Write out word for word the lines from the one holding "The image size is (1080, 556)." through the end of the data, and only those lines. Pictures stay out.

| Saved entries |

_ _ _ _ _

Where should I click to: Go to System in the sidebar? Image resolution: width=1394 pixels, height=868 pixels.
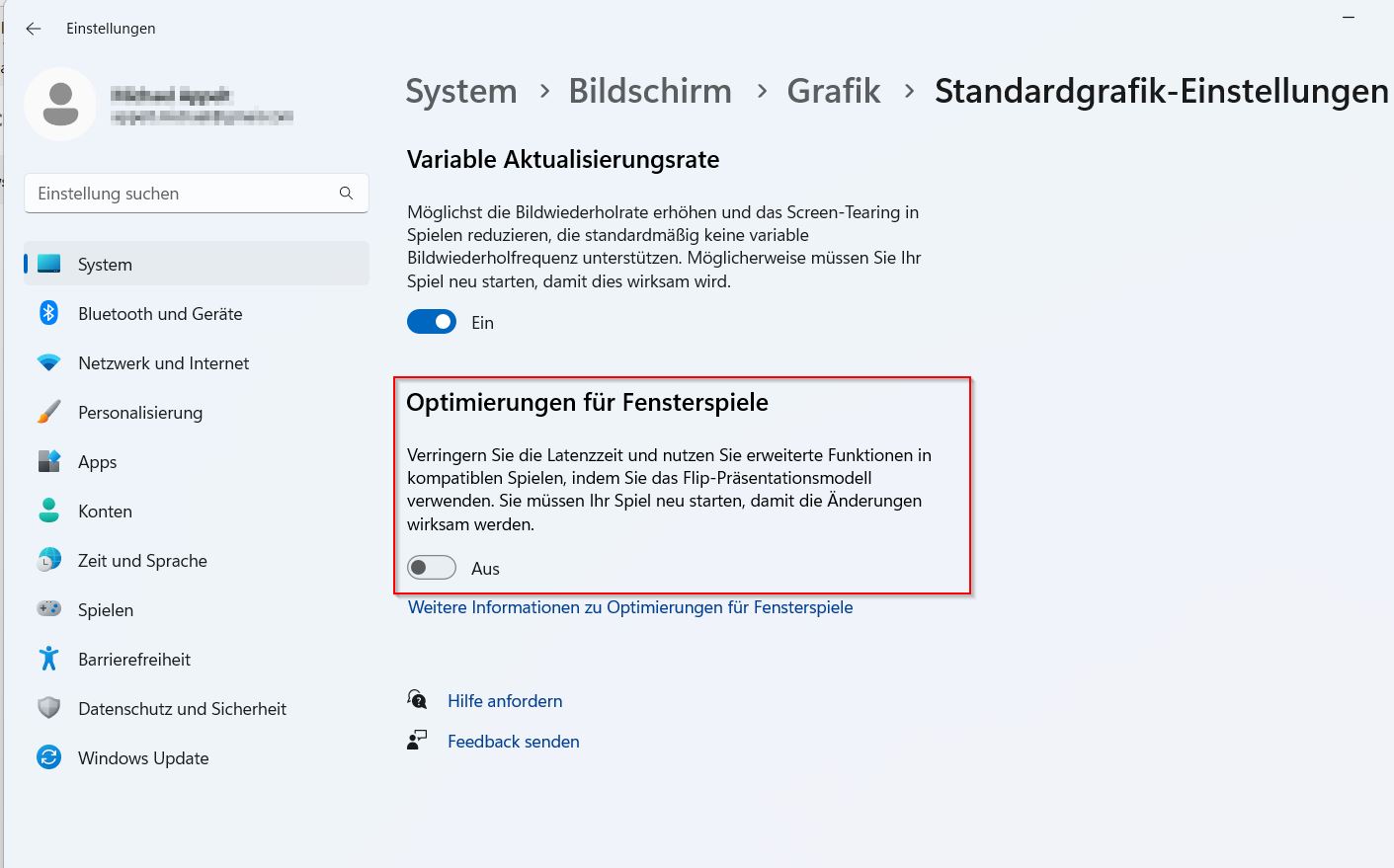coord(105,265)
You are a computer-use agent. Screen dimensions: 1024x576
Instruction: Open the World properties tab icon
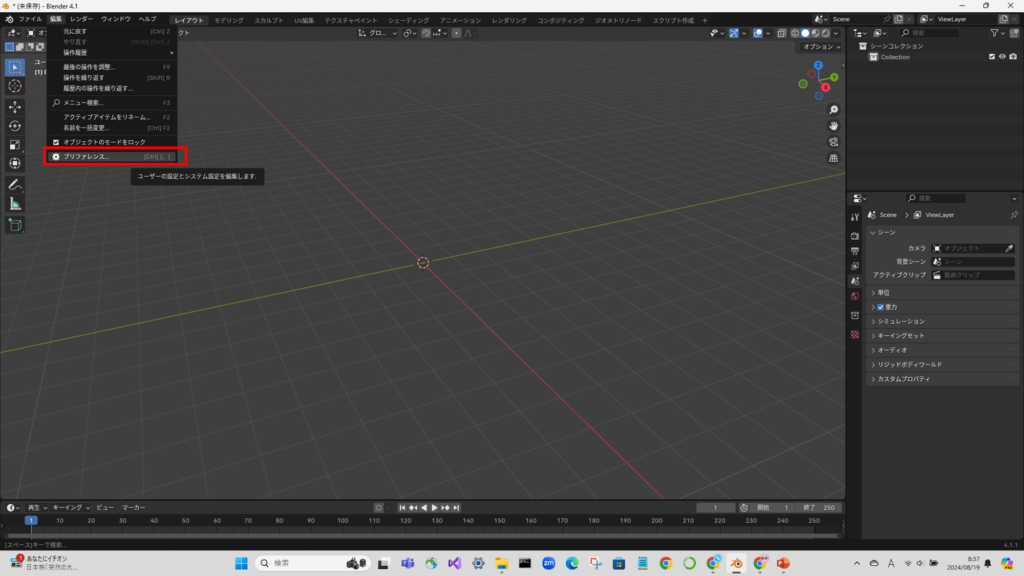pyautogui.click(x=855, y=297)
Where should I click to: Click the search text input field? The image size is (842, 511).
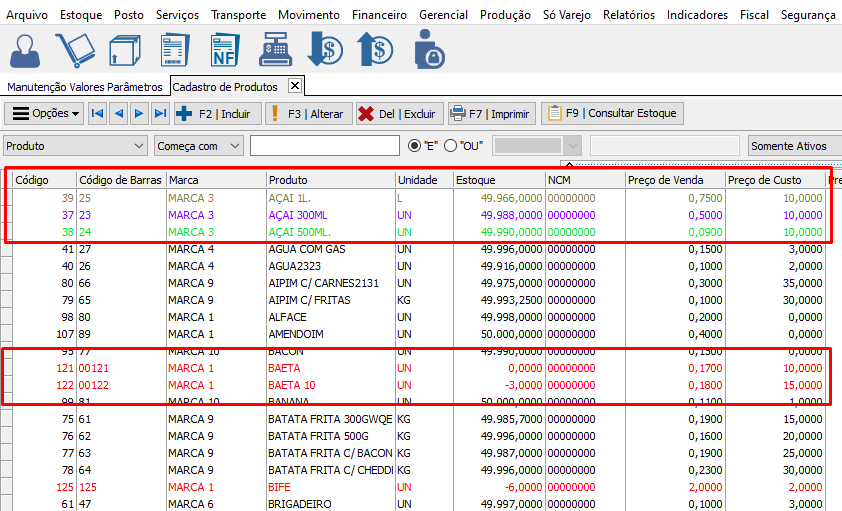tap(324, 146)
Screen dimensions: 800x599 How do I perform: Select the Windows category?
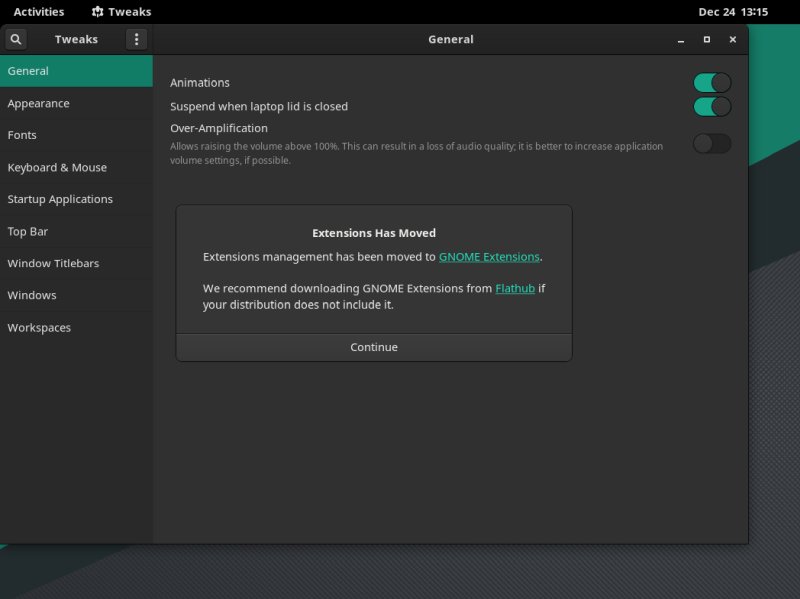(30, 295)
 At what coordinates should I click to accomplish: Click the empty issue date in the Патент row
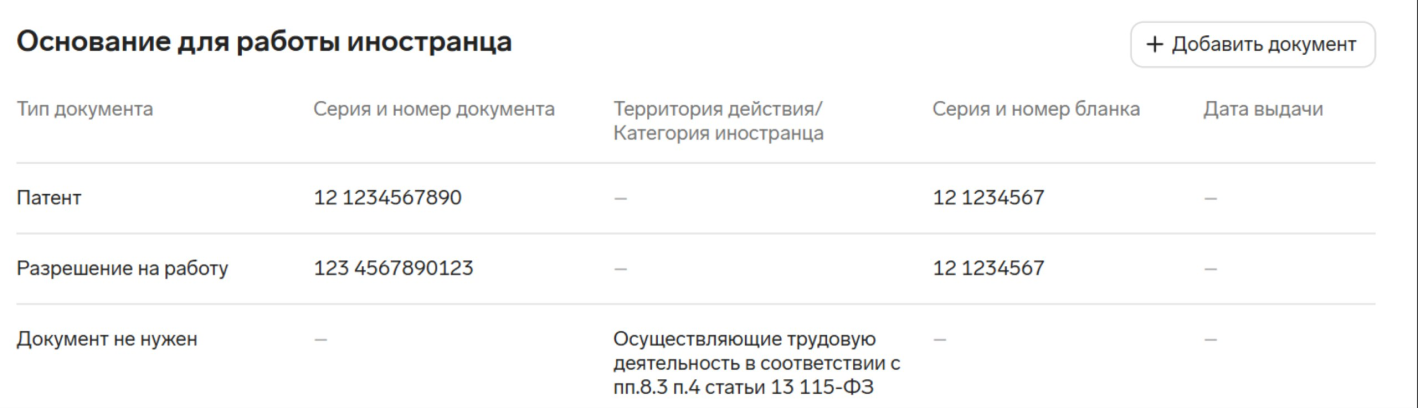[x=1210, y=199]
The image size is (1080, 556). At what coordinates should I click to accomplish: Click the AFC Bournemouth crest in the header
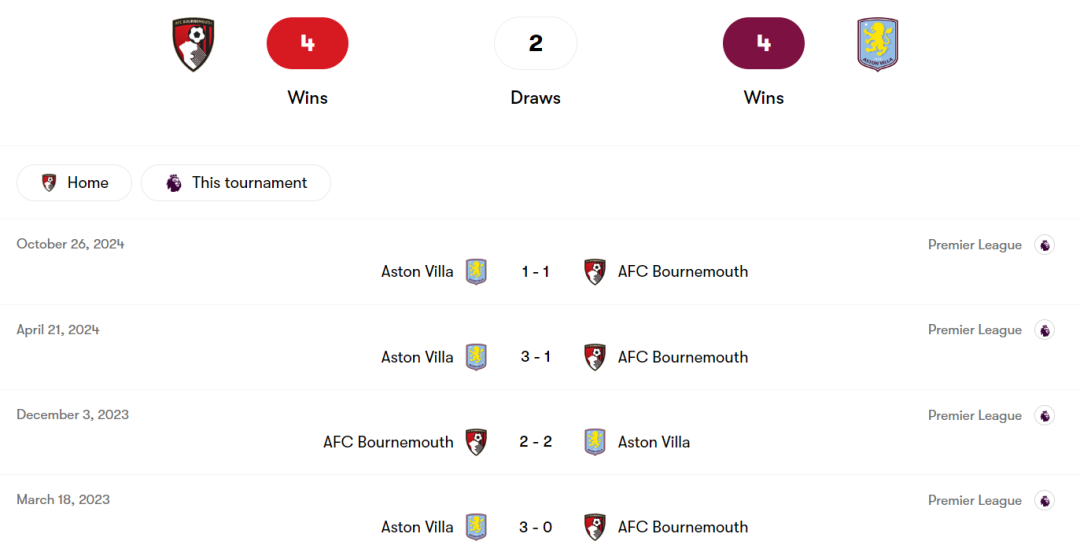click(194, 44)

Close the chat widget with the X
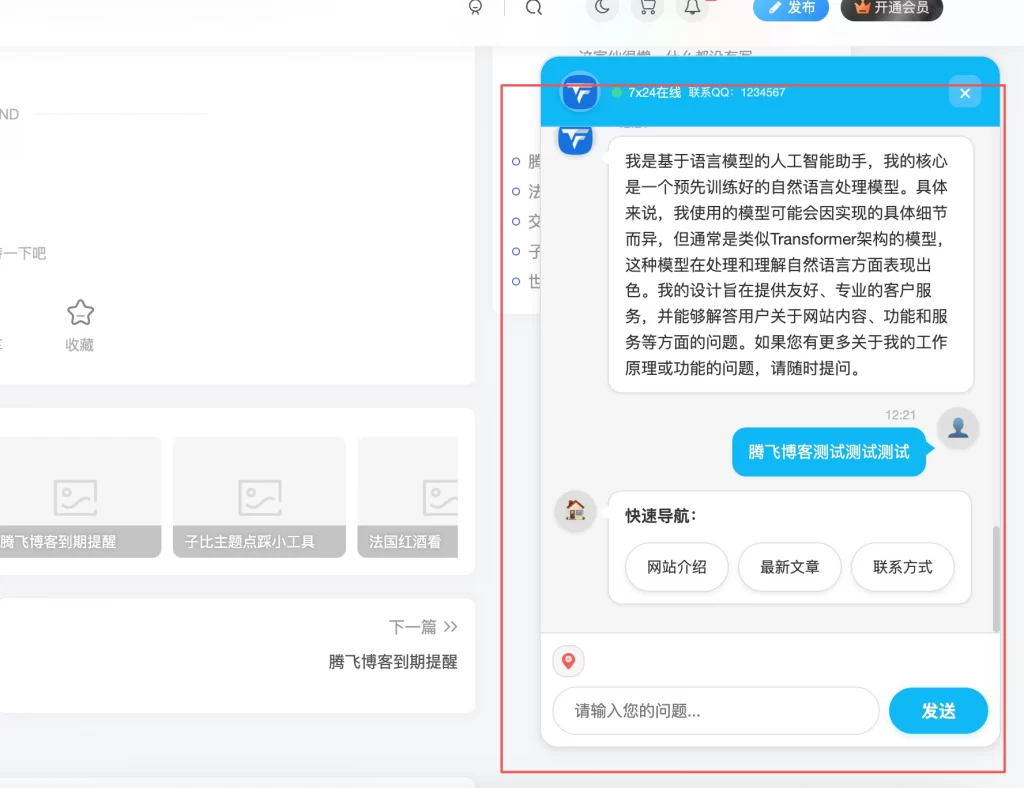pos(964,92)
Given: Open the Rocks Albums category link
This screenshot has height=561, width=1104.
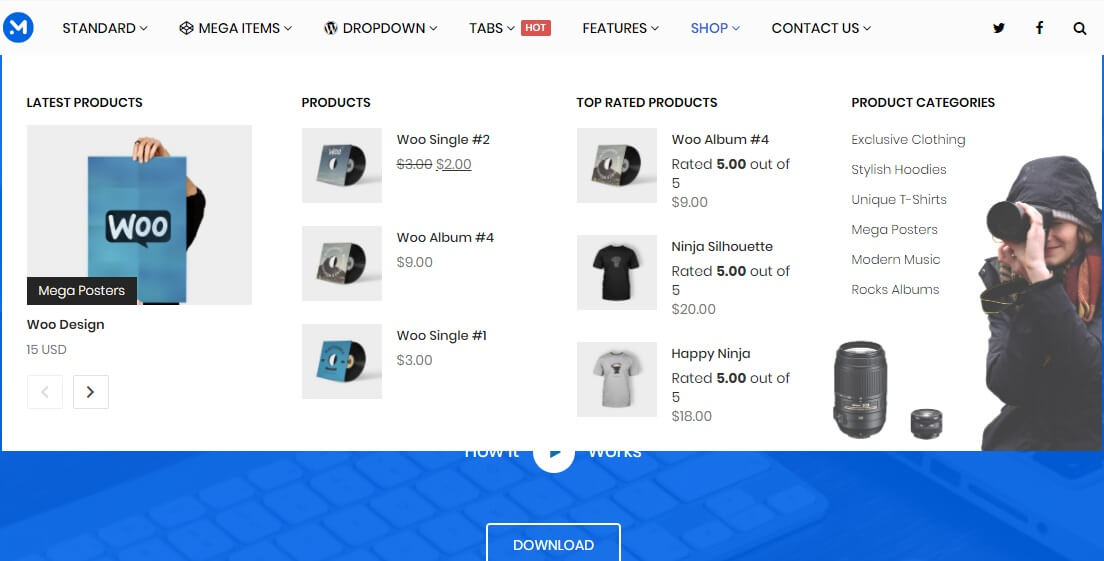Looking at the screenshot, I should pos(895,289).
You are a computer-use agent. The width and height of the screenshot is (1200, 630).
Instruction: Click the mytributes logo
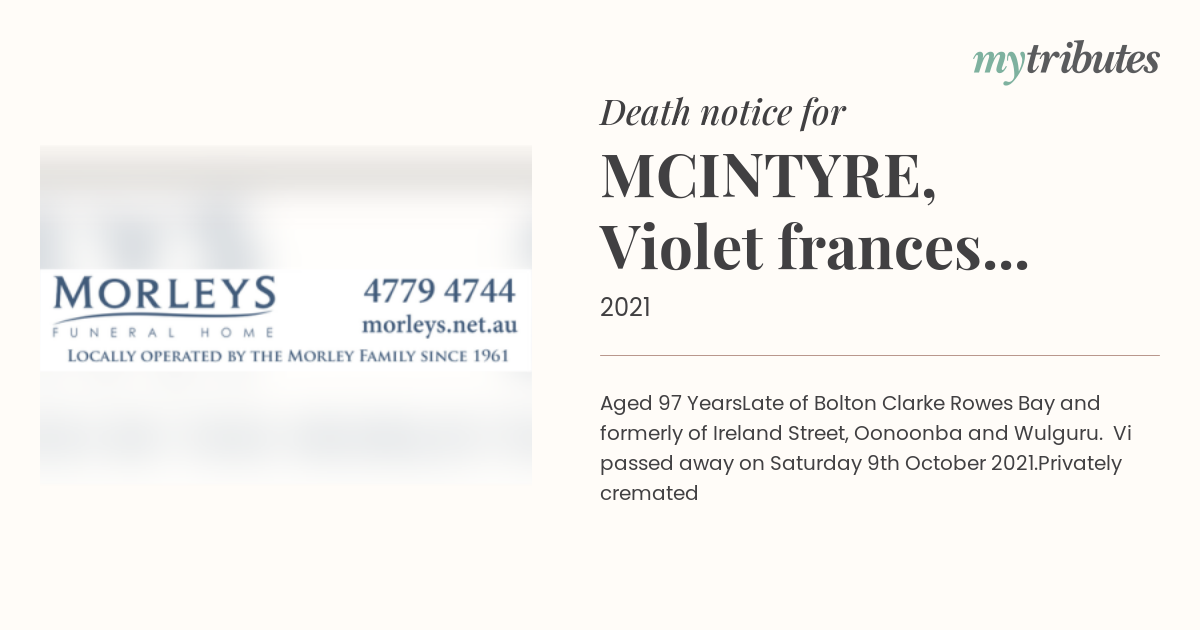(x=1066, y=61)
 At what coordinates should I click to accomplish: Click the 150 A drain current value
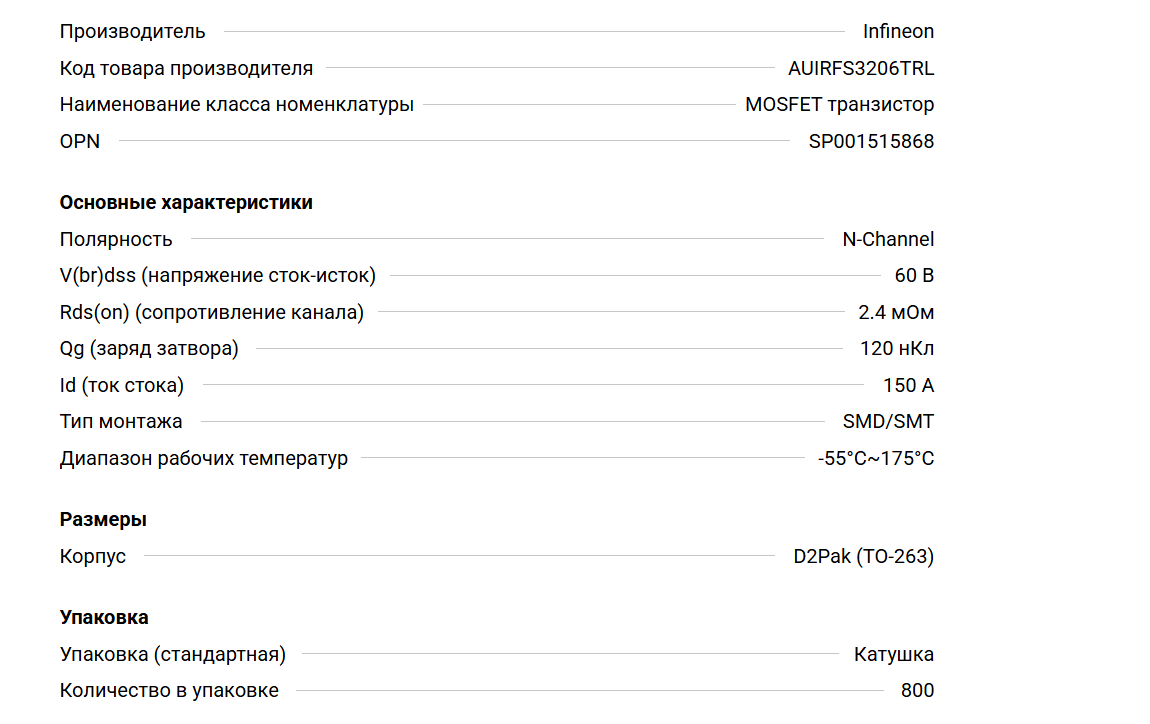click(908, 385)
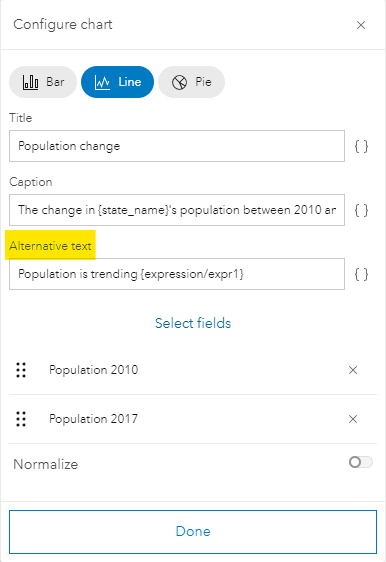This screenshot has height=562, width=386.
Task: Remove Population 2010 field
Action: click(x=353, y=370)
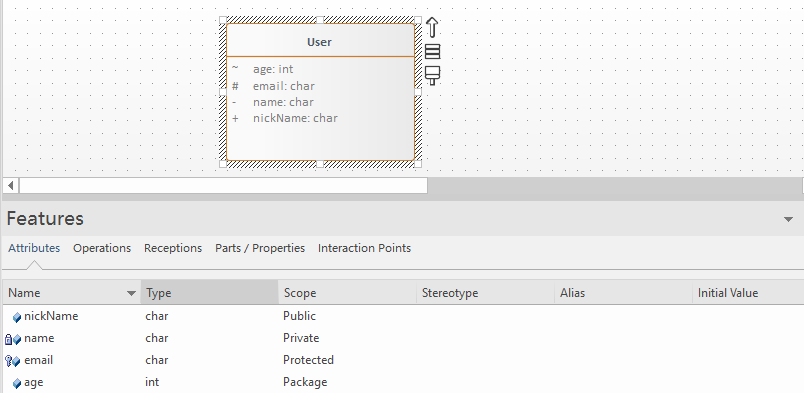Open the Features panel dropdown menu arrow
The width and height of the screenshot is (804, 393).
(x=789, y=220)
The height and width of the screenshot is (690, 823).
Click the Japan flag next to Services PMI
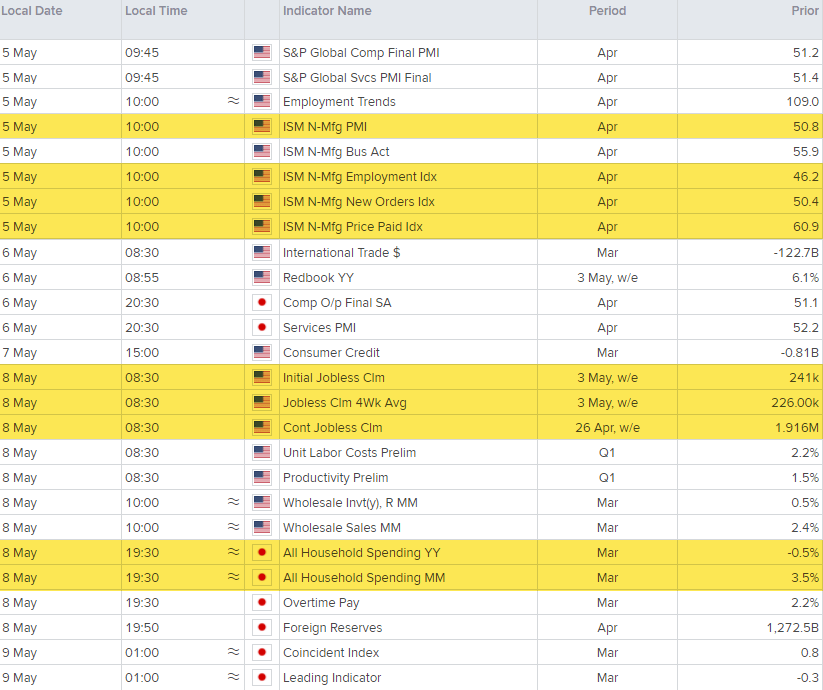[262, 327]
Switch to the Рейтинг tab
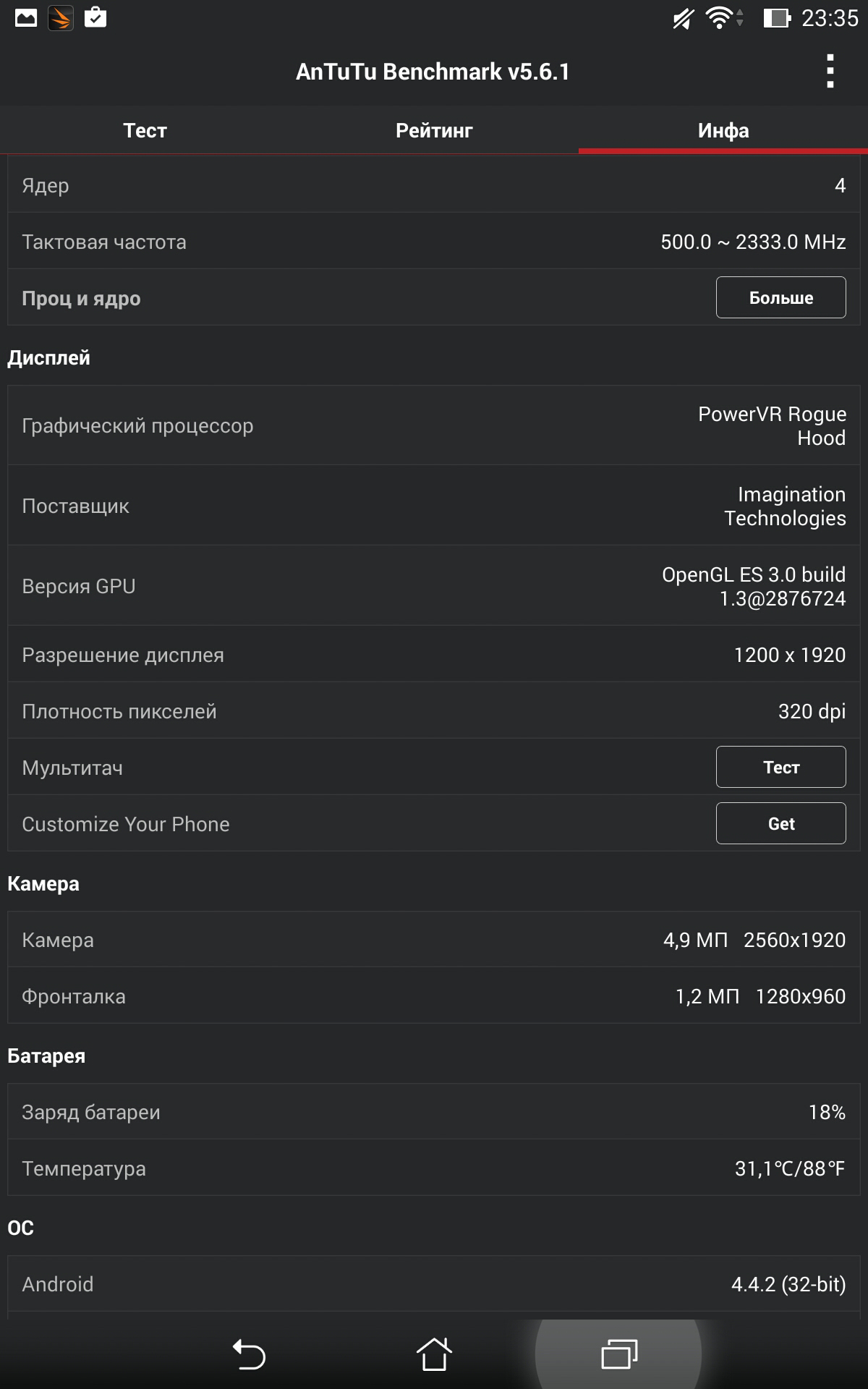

_ _ _ _ _

| Output below |
The image size is (1080, 556). At what coordinates should I click to accomplish: Click the AFC Bournemouth crest in the header
click(194, 44)

Close the chat widget with the X
pos(964,92)
Given: Open the Rocks Albums category link
This screenshot has height=561, width=1104.
Looking at the screenshot, I should pos(895,289).
You are a computer-use agent. The width and height of the screenshot is (1200, 630).
Instruction: Click the mytributes logo
(x=1066, y=61)
 At what coordinates should I click to accomplish: Click the 150 A drain current value
click(908, 385)
This screenshot has height=562, width=386.
Task: Remove Population 2010 field
Action: click(x=353, y=370)
Open the Features panel dropdown menu arrow
The width and height of the screenshot is (804, 393).
(x=789, y=220)
The height and width of the screenshot is (690, 823).
Click the Japan flag next to Services PMI
[262, 327]
Switch to the Рейтинг tab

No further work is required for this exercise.